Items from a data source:

========================================================================

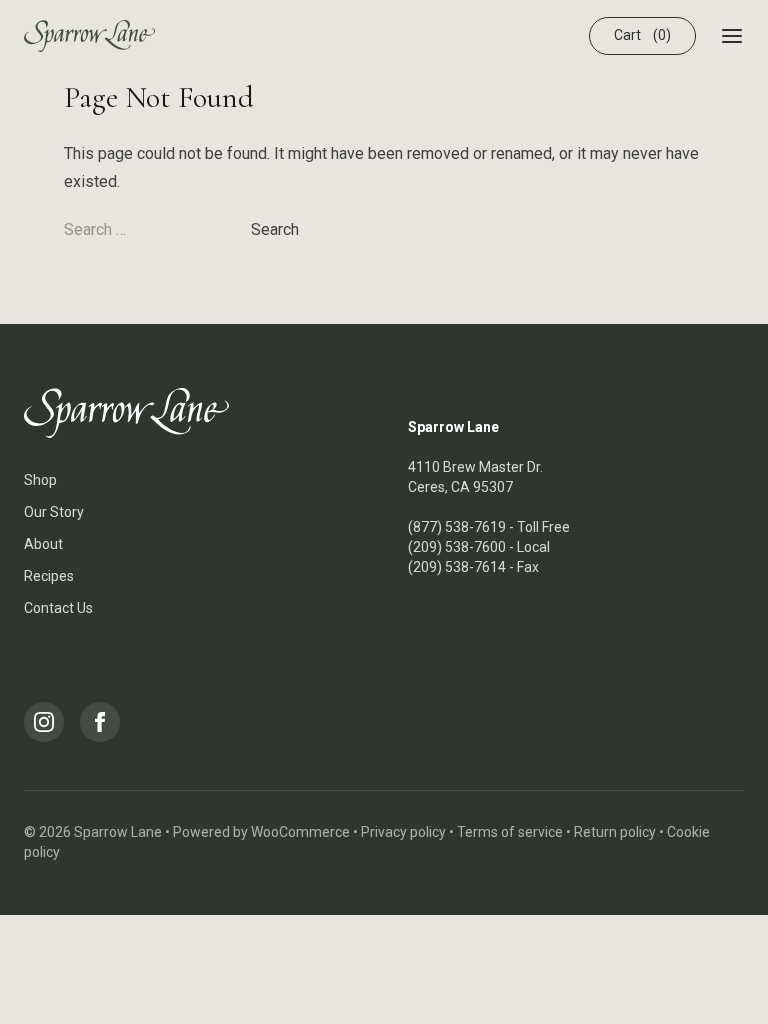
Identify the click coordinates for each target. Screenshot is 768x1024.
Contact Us (58, 608)
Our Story (54, 512)
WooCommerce (300, 832)
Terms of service (510, 832)
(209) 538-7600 (457, 547)
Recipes (49, 576)
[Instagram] (44, 722)
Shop (40, 480)
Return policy (615, 832)
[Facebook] (100, 722)
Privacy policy (403, 832)
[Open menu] (732, 36)
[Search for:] (157, 229)
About (43, 544)
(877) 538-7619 (457, 527)
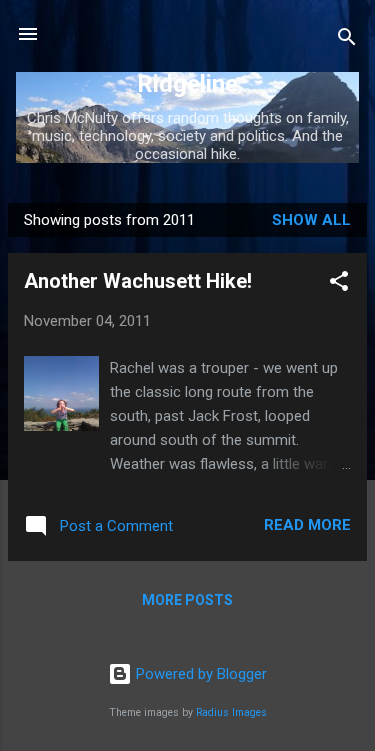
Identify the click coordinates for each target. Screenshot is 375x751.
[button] (339, 284)
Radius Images (231, 712)
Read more (307, 525)
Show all (311, 220)
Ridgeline (187, 84)
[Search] (347, 40)
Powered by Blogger (199, 674)
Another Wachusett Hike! (138, 281)
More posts (187, 600)
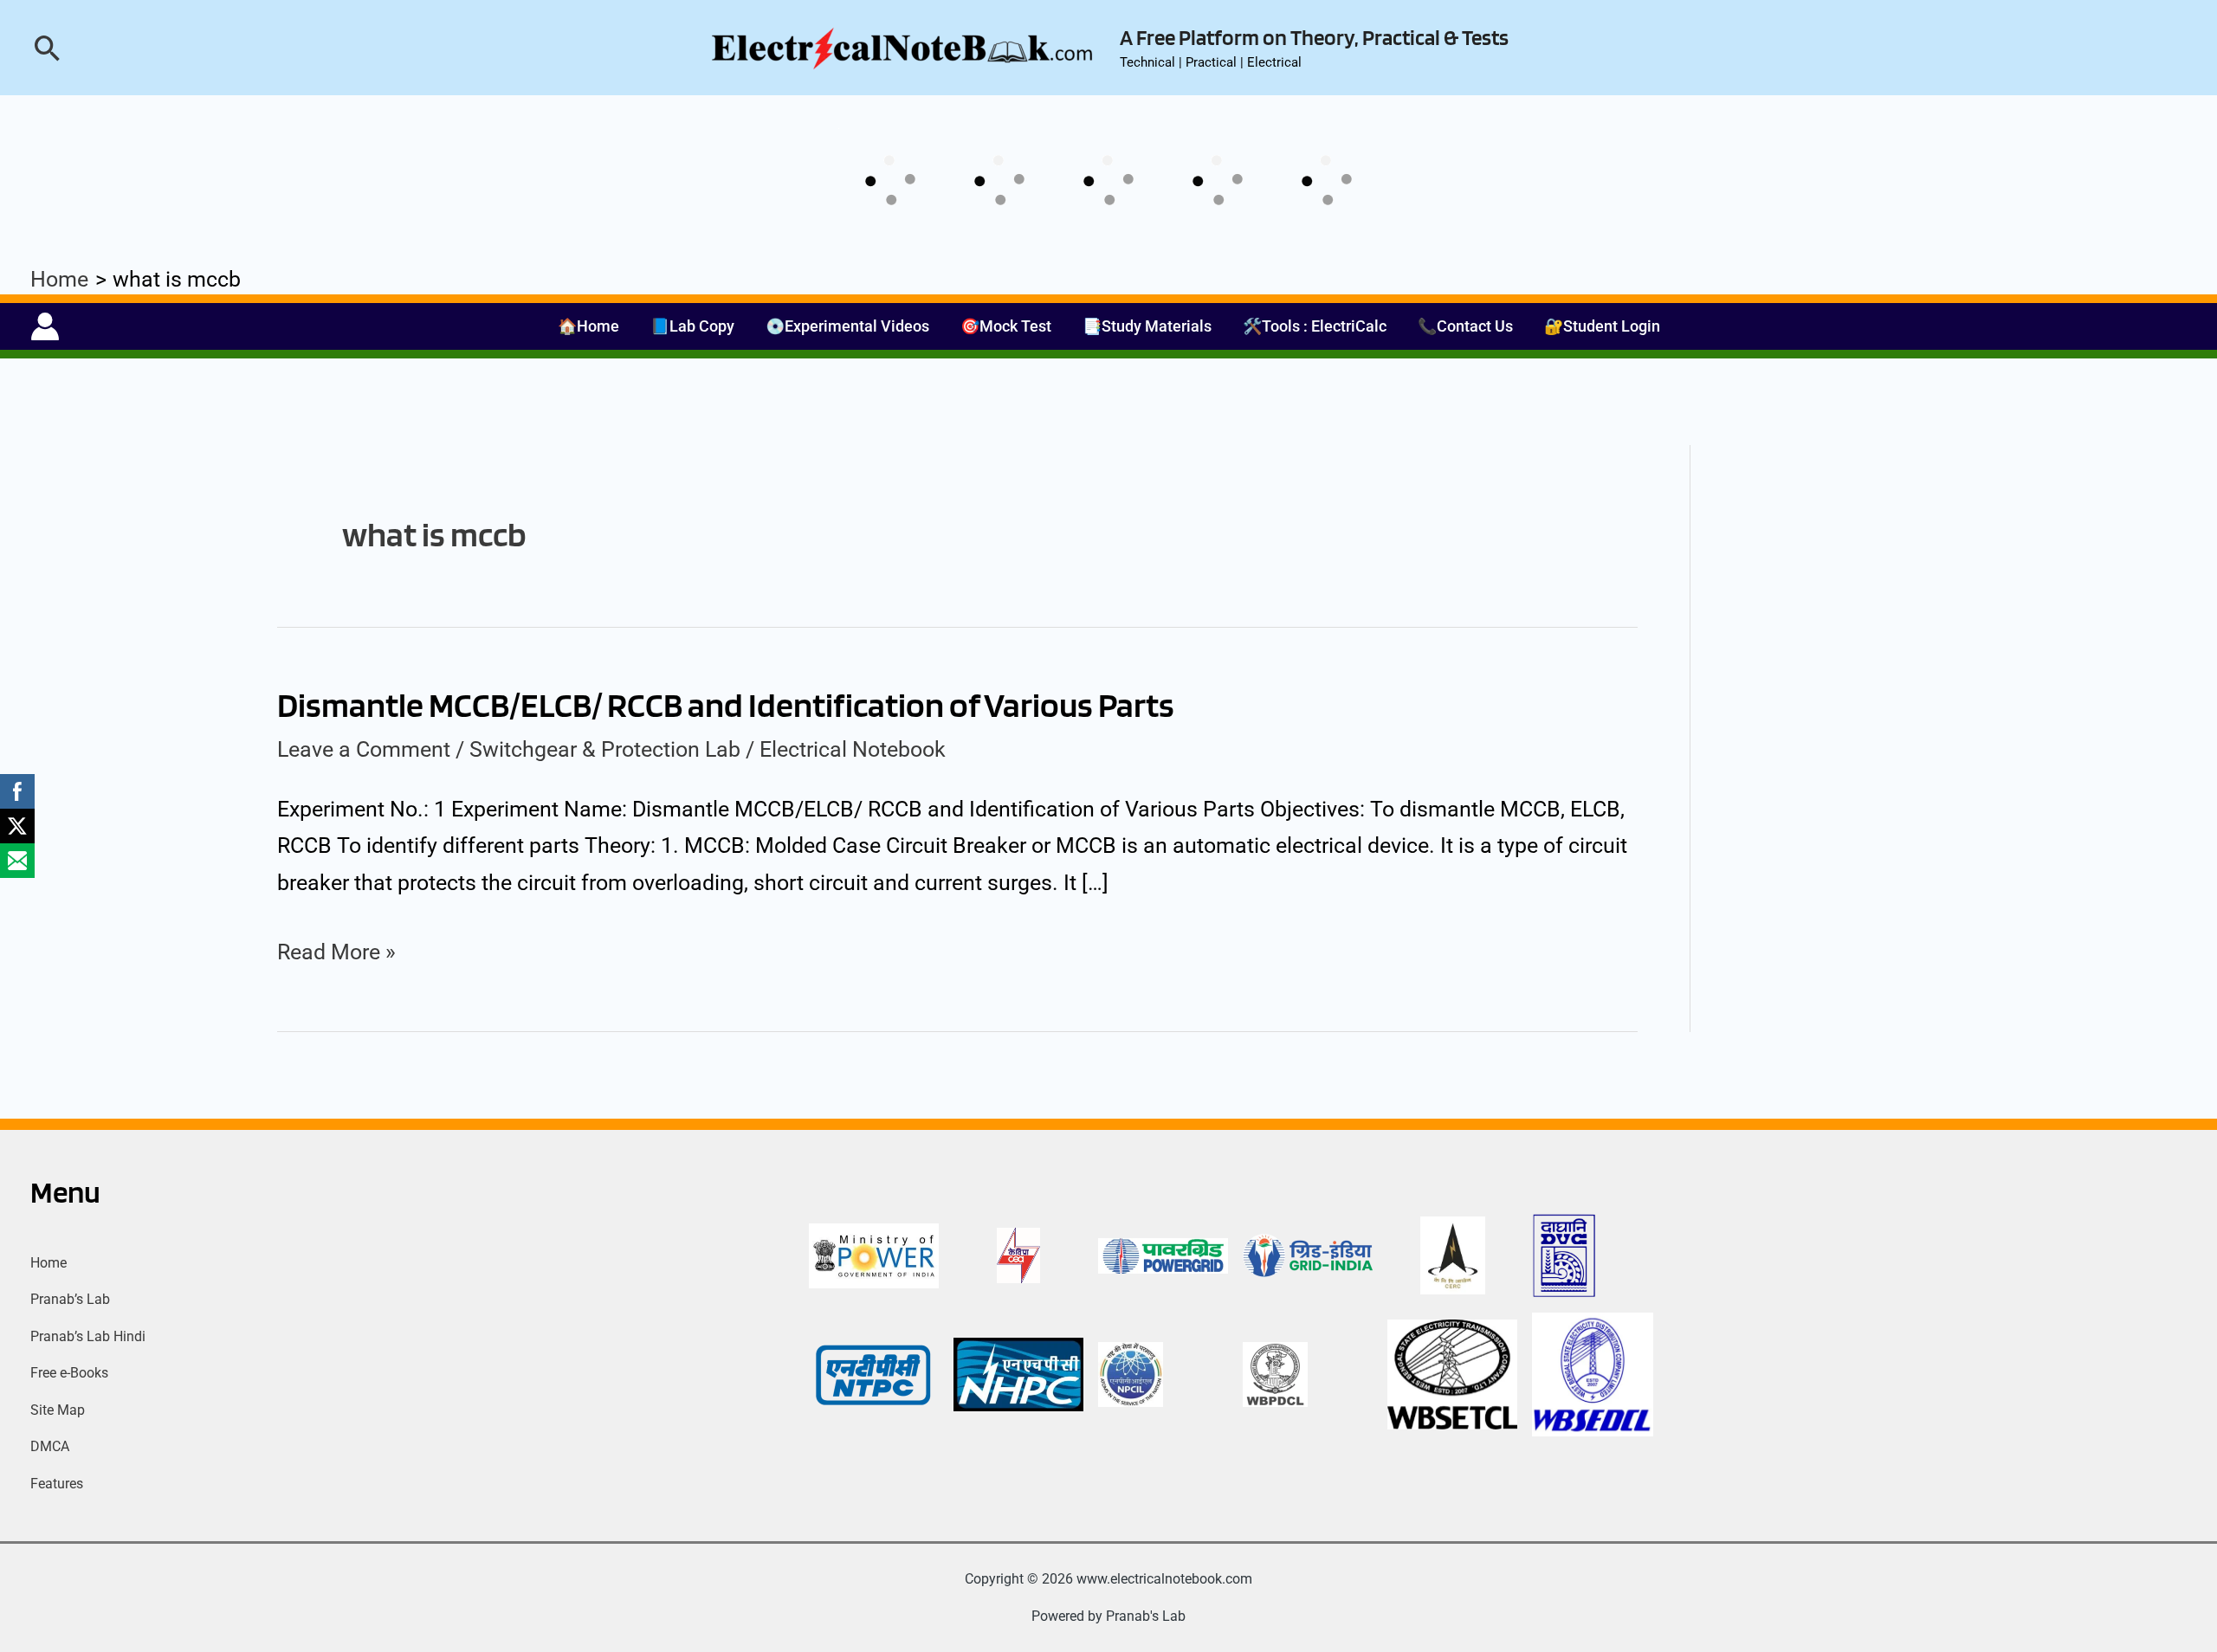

========================================================================

▶ [WHAT YOU SHOULD DO]:
Your answer must be the entries repeated exactly, with no pictures.

▶ [SOLUTION BELOW]:
Identify the click coordinates for each target. Screenshot is 768x1024.
Contact Us (58, 608)
Our Story (54, 512)
WooCommerce (300, 832)
Terms of service (510, 832)
(209) 538-7600 (457, 547)
Recipes (49, 576)
[Instagram] (44, 722)
Shop (40, 480)
Return policy (615, 832)
[Facebook] (100, 722)
Privacy policy (403, 832)
[Open menu] (732, 36)
[Search for:] (157, 229)
About (43, 544)
(877) 538-7619 (457, 527)
Identify the click coordinates for each target. Screenshot is 375x751.
[button] (339, 284)
Radius Images (231, 712)
Read more (307, 525)
Show all (311, 220)
Ridgeline (187, 84)
[Search] (347, 40)
Powered by Blogger (199, 674)
Another Wachusett Hike! (138, 281)
More posts (187, 600)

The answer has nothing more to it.